**Extract provided:**
○ ○ ○ ○ ○ ○ ○

African Americans and the Consequences of Slavery in the United States • Article I, Section 9 states, “The Migration or Importation of such Persons as any of the States now existing shall think proper to admit, shall not be prohibited by the Congress prior to the Year on thousand eight hundred and eight. . . ” The phrase “such Persons” refers to slaves. The only other vague reference to slavery in the original Constitution is Article I, Section 2, which mentions “other persons. ” Why did the founding fathers choose to not directly address the issue of slavery? One of the major reasons concerned the adoption of the Constitution by the states. If slavery had been a major controversy within the Constitution, it is doubtful the document would have been ratified. By not addressing this issue in the Constitution, the national government was allowed time to become a powerful political force. The issue of slavery was not resolved until after the Civil War some 70 years later. With the passage of the Civil War amendments, slavery and some of the problems slavery had created were abolished. – The Thirteenth Amendment (1865) prohibits slavery within the United States. – The Fourteenth Amendment (1868) establishes that all persons born in the United States are citizens and no state shall deprive citizens of their rights under the Constitution. – The Fifteenth Amendment (1870) establishes the right of citizens to vote.
African Americans and the Consequences of Slavery in the United States • • After passing the Civil War Amendments, Congress enacted the Civil Rights Acts of 1865 – 1875, which were aimed at Southern states. These laws attempted to prevent states from passing laws that would circumvent the ideas put forth in the amendments. Not all of the reasoning for this type of legislation was altruistic. Partisan political reasons and economic interests were major concerns that helped build the support necessary to gain a majority in Congress, for the passage of Civil Rights laws. The United States Supreme Court invalidated some of the civil rights legislation in the Civil Rights cases (1883). Enforcement of the Fourteenth Amendment was limited to correcting actions by states in their official acts. This would mean that private citizens could practice discrimination without interference from the national government.

○ ○ ○ ○ ○ ○ ○

**Collected data:**

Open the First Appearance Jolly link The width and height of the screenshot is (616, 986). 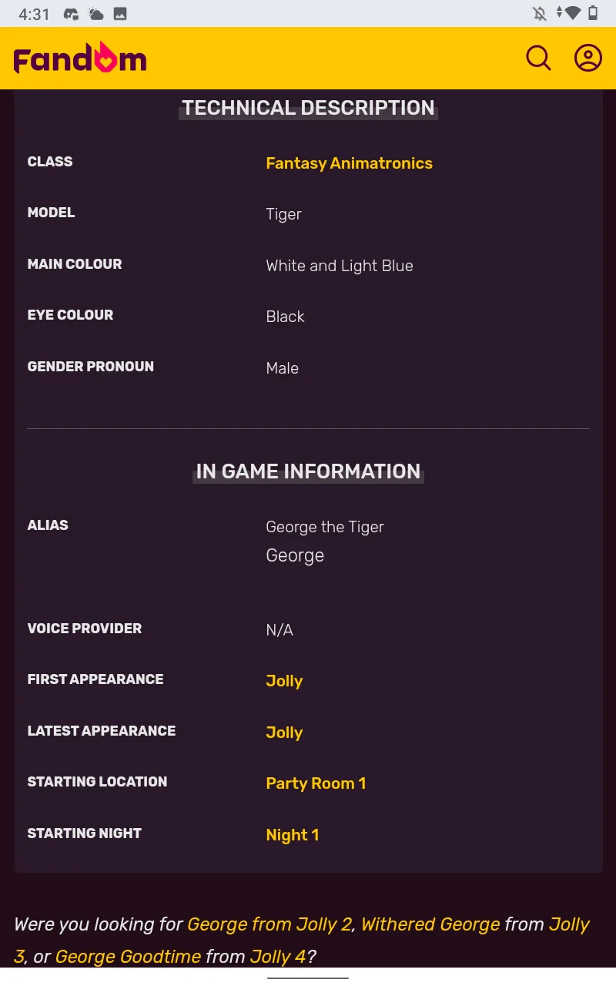pos(284,681)
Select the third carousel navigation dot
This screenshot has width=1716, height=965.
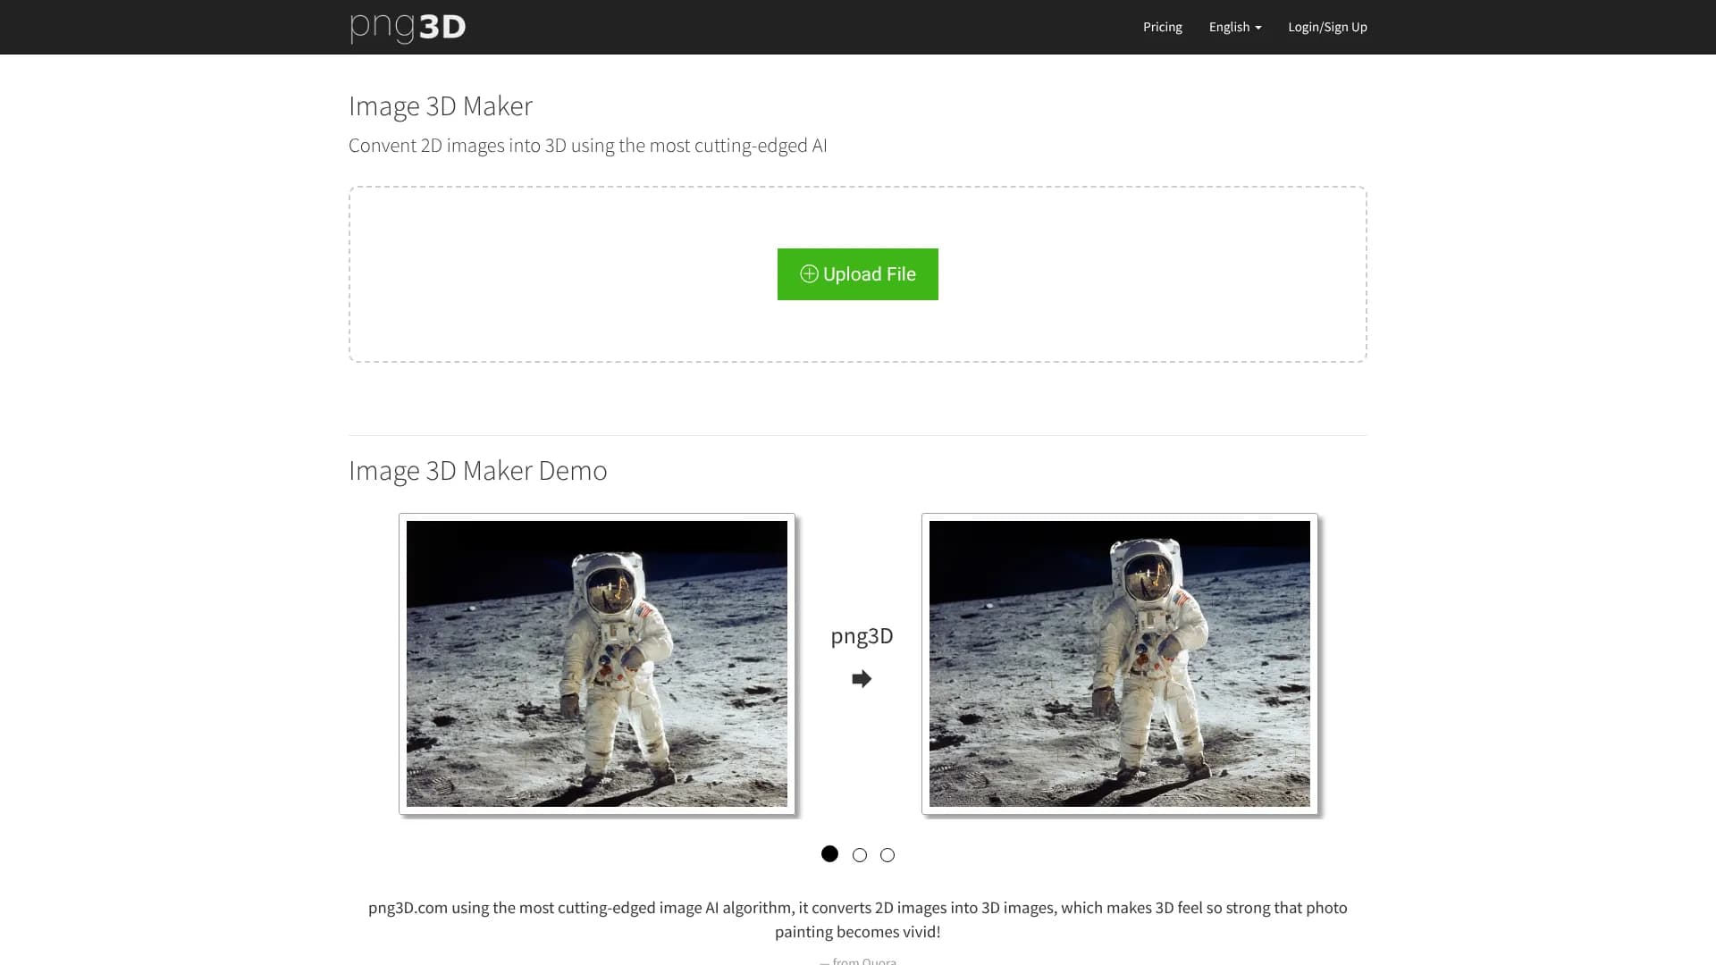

○ ○ ○ ○ ○ ○ ○

**Task objective:** Copy out the passage above on slavery and the Constitution in full, word for word.

**Solution for this task:**
African Americans and the Consequences of Slavery in the United States • Article I, Section 9 states, “The Migration or Importation of such Persons as any of the States now existing shall think proper to admit, shall not be prohibited by the Congress prior to the Year on thousand eight hundred and eight. . . ” The phrase “such Persons” refers to slaves. The only other vague reference to slavery in the original Constitution is Article I, Section 2, which mentions “other persons. ” Why did the founding fathers choose to not directly address the issue of slavery? One of the major reasons concerned the adoption of the Constitution by the states. If slavery had been a major controversy within the Constitution, it is doubtful the document would have been ratified. By not addressing this issue in the Constitution, the national government was allowed time to become a powerful political force. The issue of slavery was not resolved until after the Civil War some 70 years later. With the passage of the Civil War amendments, slavery and some of the problems slavery had created were abolished. – The Thirteenth Amendment (1865) prohibits slavery within the United States. – The Fourteenth Amendment (1868) establishes that all persons born in the United States are citizens and no state shall deprive citizens of their rights under the Constitution. – The Fifteenth Amendment (1870) establishes the right of citizens to vote.
African Americans and the Consequences of Slavery in the United States • • After passing the Civil War Amendments, Congress enacted the Civil Rights Acts of 1865 – 1875, which were aimed at Southern states. These laws attempted to prevent states from passing laws that would circumvent the ideas put forth in the amendments. Not all of the reasoning for this type of legislation was altruistic. Partisan political reasons and economic interests were major concerns that helped build the support necessary to gain a majority in Congress, for the passage of Civil Rights laws. The United States Supreme Court invalidated some of the civil rights legislation in the Civil Rights cases (1883). Enforcement of the Fourteenth Amendment was limited to correcting actions by states in their official acts. This would mean that private citizens could practice discrimination without interference from the national government.